··· ENTRIES SHOWN

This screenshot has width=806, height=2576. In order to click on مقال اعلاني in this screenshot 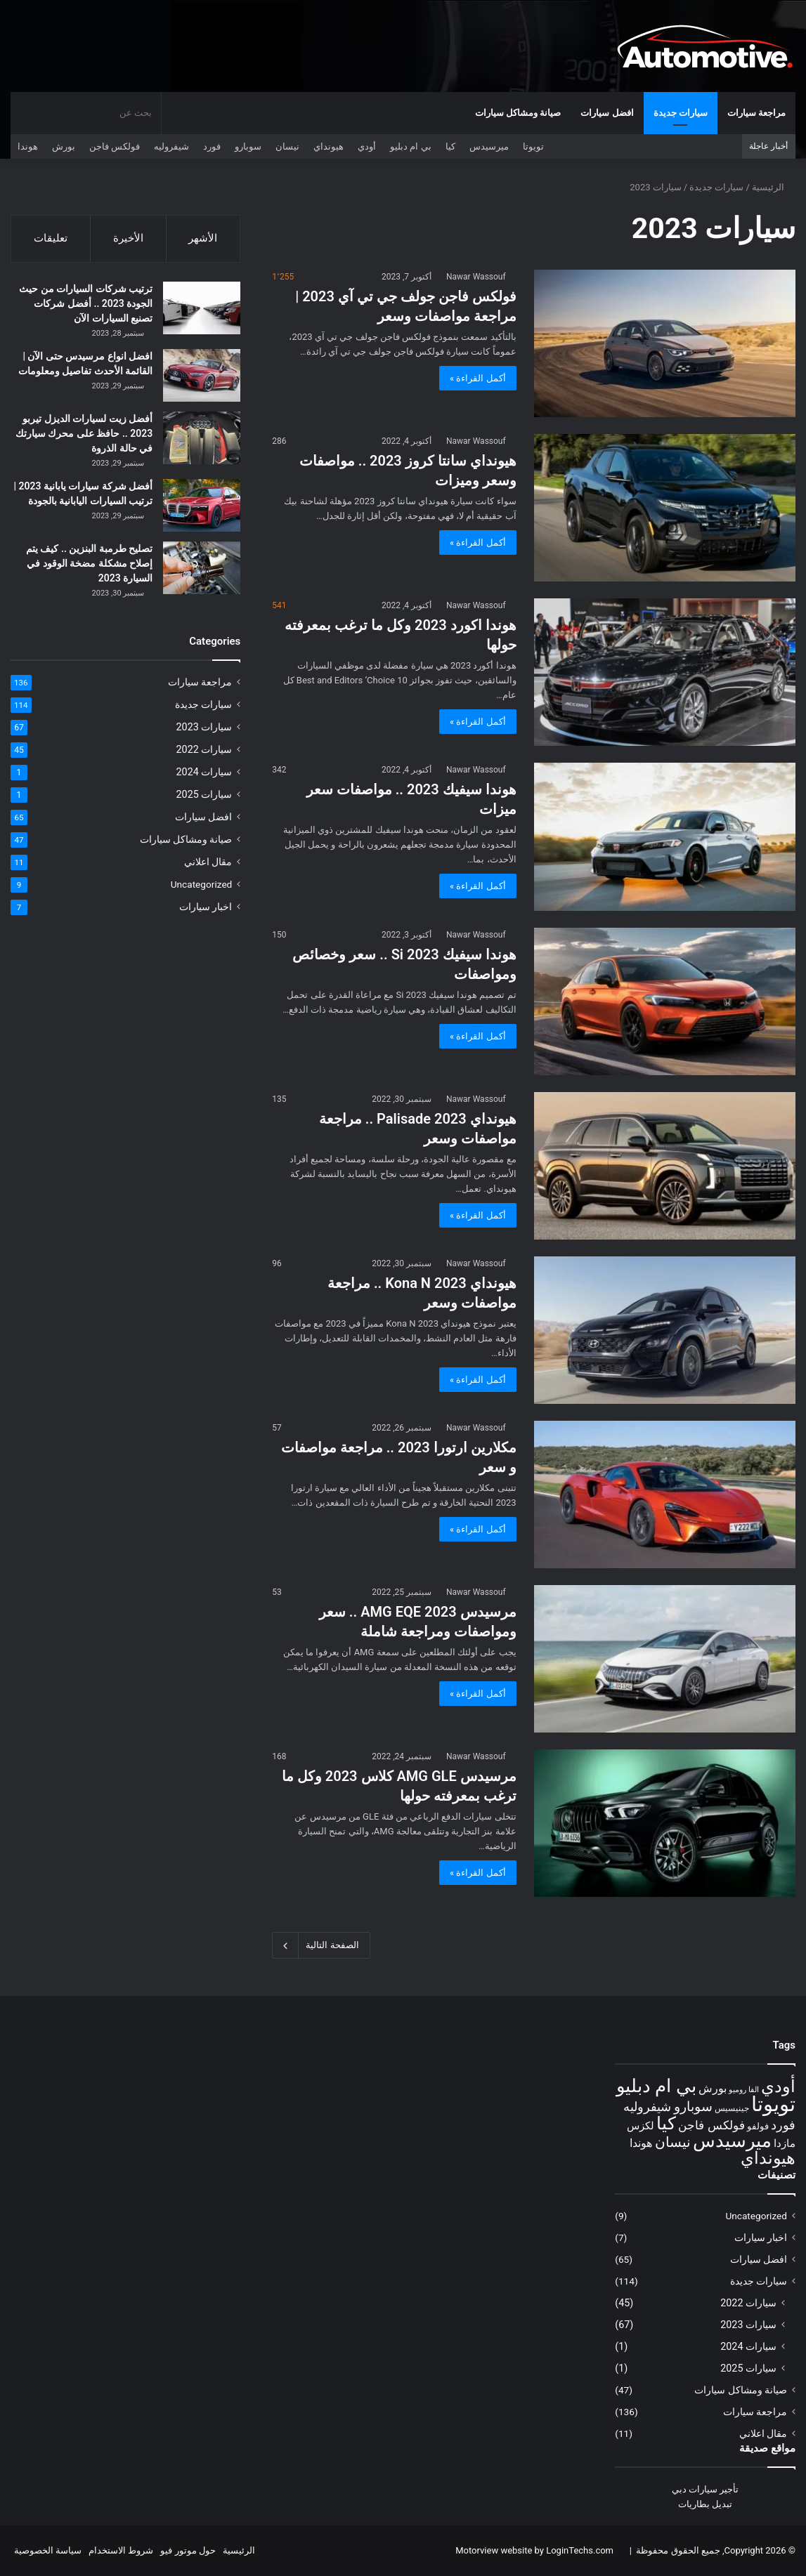, I will do `click(208, 863)`.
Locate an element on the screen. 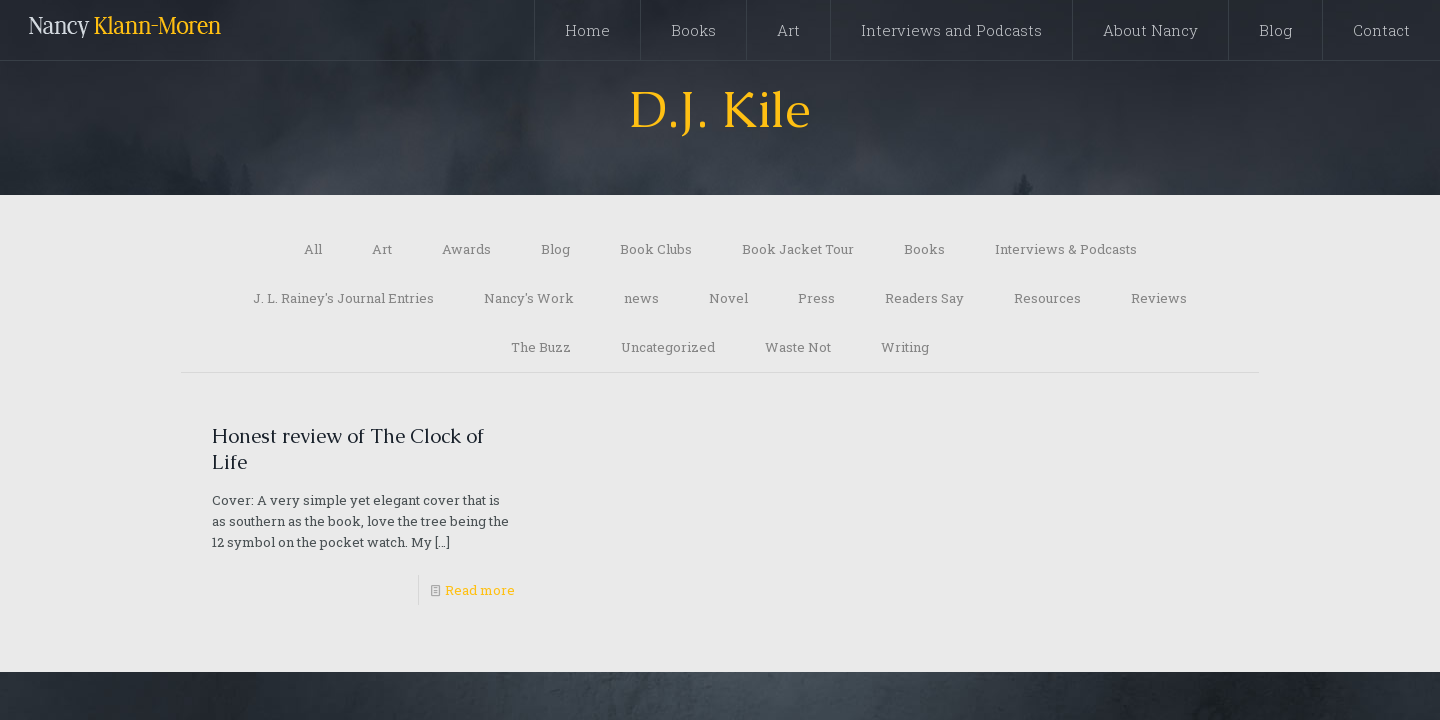 The image size is (1440, 720). Press is located at coordinates (816, 298).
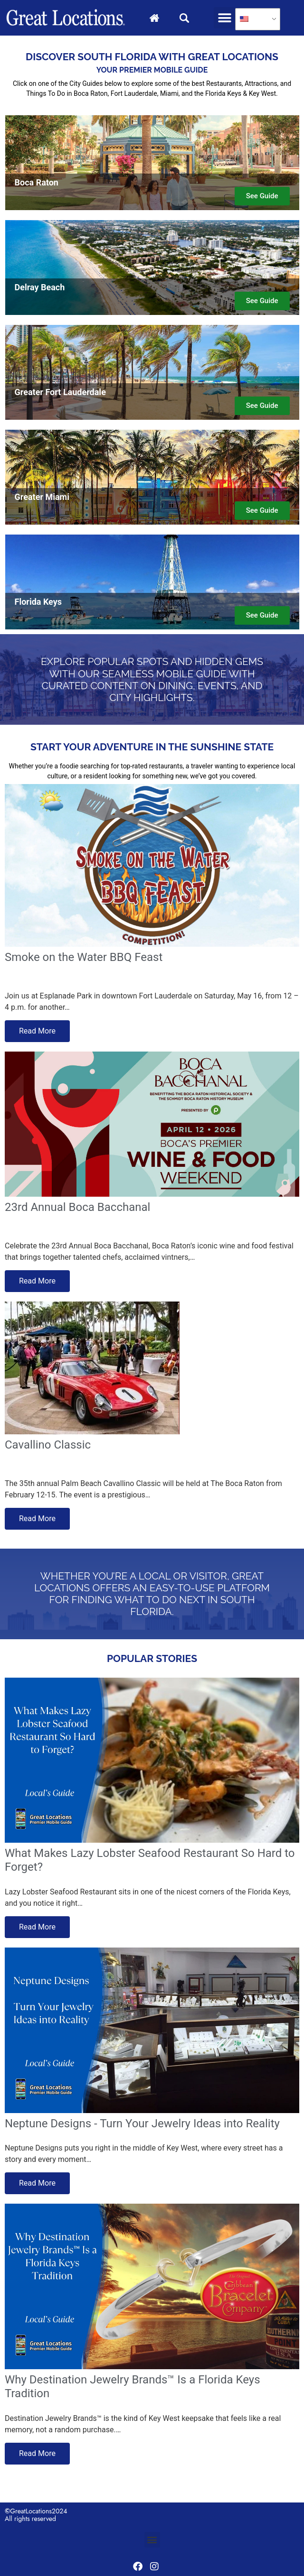 This screenshot has width=304, height=2576. I want to click on Smoke on the Water BBQ Feast, so click(83, 957).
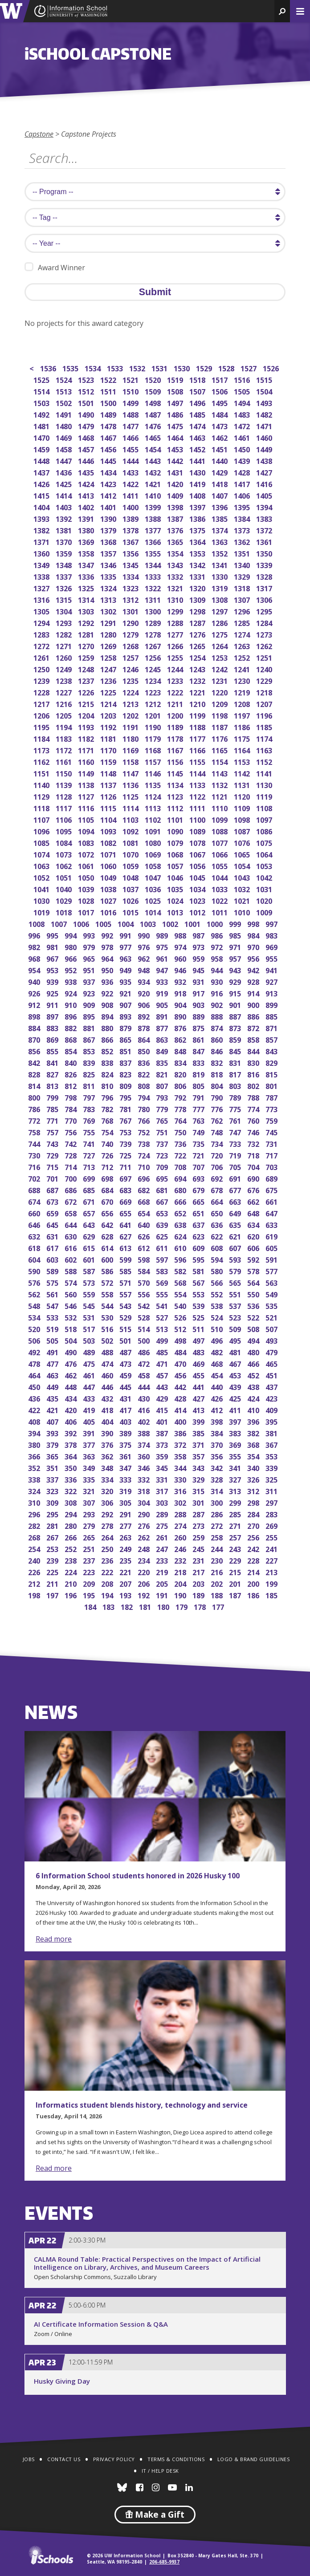  Describe the element at coordinates (64, 703) in the screenshot. I see `1216` at that location.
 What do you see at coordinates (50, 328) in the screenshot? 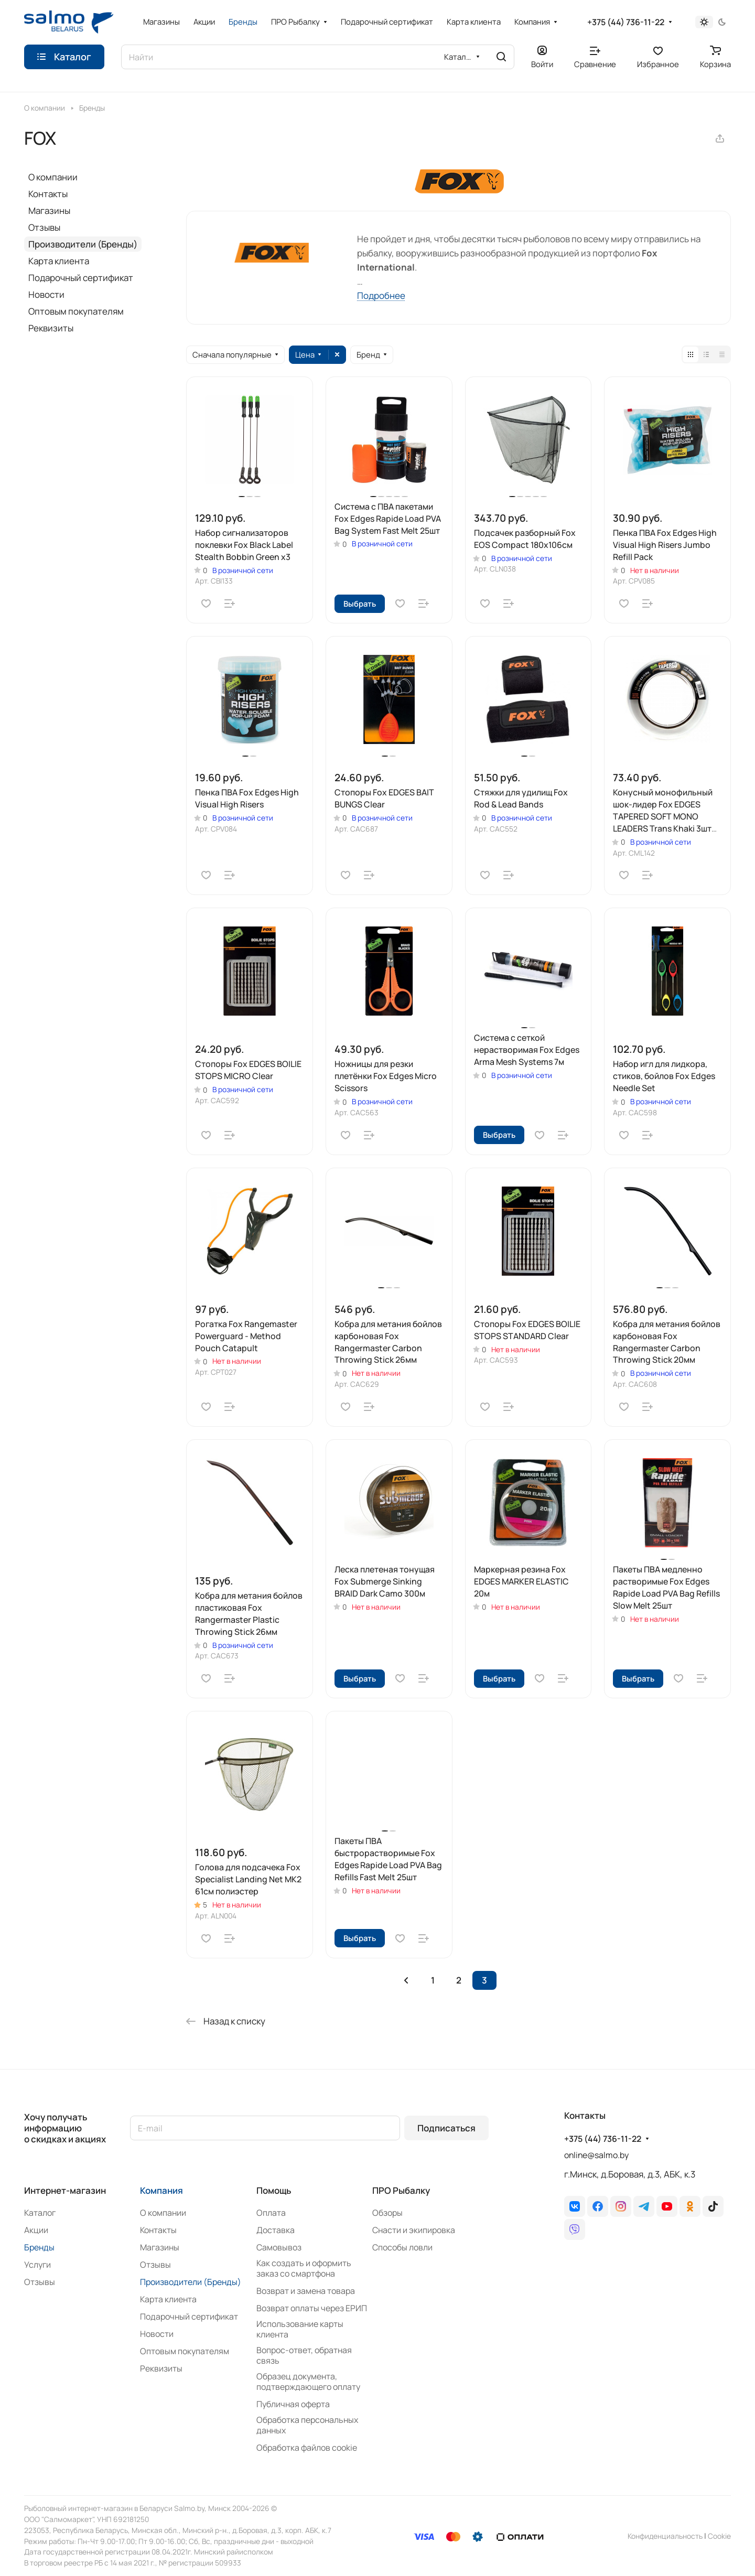
I see `Реквизиты` at bounding box center [50, 328].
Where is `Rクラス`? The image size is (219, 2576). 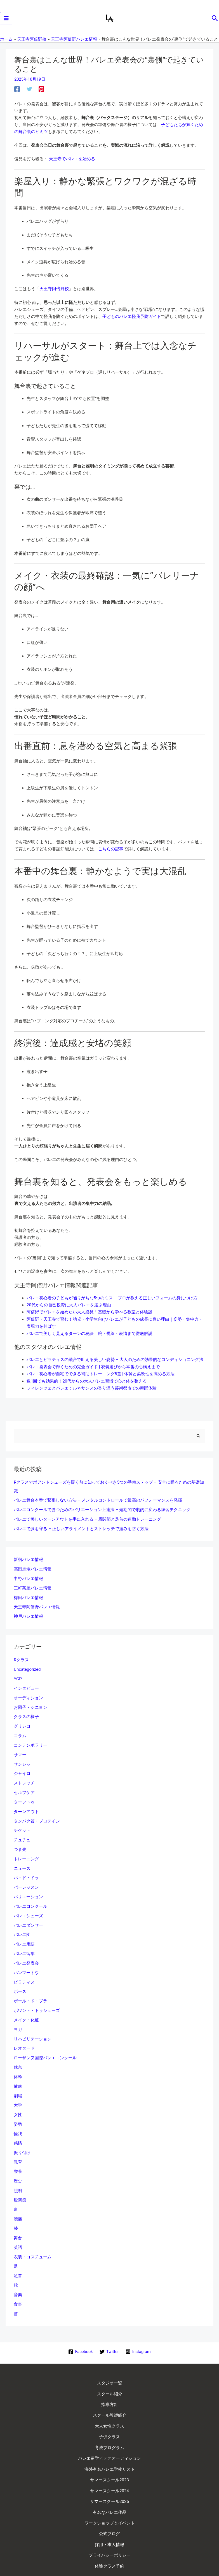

······

== EXERCISE DIRECTIONS ==
Copy out the listing word for word, starting at the line that contains "What do you" and going through the end of the listing, both included. Don't include the pictures.

== SOLUTION TO THE EXERCISE ==
 What do you see at coordinates (50, 328) in the screenshot? 
I see `Реквизиты` at bounding box center [50, 328].
Where is `Rクラス`? The image size is (219, 2576). 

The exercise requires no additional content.